Hi i have 4 children and recently since end of novemeber i was forced out of my house by my controller husband . He has done this for the last 15yrs ,where it got to the stage i couldnt take anymore. my only way out was to end of life,how low i felt. as soon as i said this to the proffesional who look after my depression they took actionand helped me to leave him. I have my 2 youngest childern with me . i wanted them all to come but he is being DAD of the year at the moment letting them have friends to stay plus buying them everything. he miniuplating spelt wrong and its like they have forgotton all the bad arguments and controlling that he done to all out lives.i am heart broken i dont have them living with me and find this so difficult everyday. they come and stay sometimes but i feel like i am the one in the wrong breaking the family up, when all i want is a better life for them all. How can i sit down and tell them all thats go on it wouldnt b fair they are only kids.I spend quite alot of time feeling angry at him for all that he has put me through.he said he would get the house and each day i lived there he was mentally abusing me saying your going none of us want u here. he went on and on and now he has done that so so angry. just dont know what to do with all this anger. in one hand a feel like a giant weight has been lifted from me as i so much happier being AWAY from him then the other hand of have days of low mood crying angry and just dont know what to do.thank you for listening to me.

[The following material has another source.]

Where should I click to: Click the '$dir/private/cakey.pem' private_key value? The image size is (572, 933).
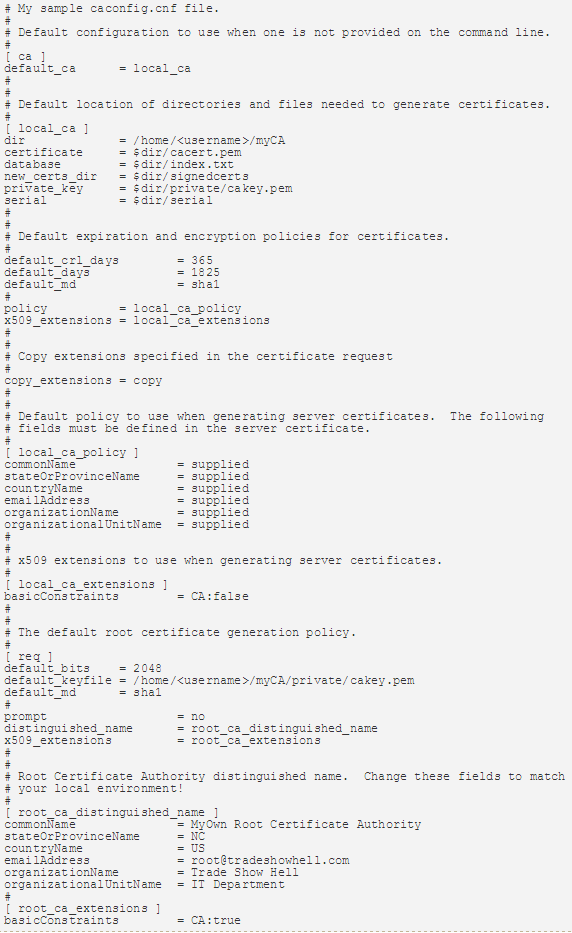[212, 188]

O flowers I so feel for you, wish you had all your children with you and that he would be out of your life. You have done nothing wrong it's him and he knows it xxx
of course you feel low about it all it is not right what has happened
Hi flowers and welcome along to One space
I'm sorry to hear what you have been living through for the last 15 years, it's such a shame though that no one sought to help you until you got to the end of your tether with this situation.
As for your children being swayed by your ex with treats and things this will not be able to continue as at some point i'm imagining he will revert back to himself, when it no longer benefits him to behave in that way.
It is a really tough place to be in and i can understand your up and down emotions about it, what support are you currently getting? do you have friends and family that are supportive towards you?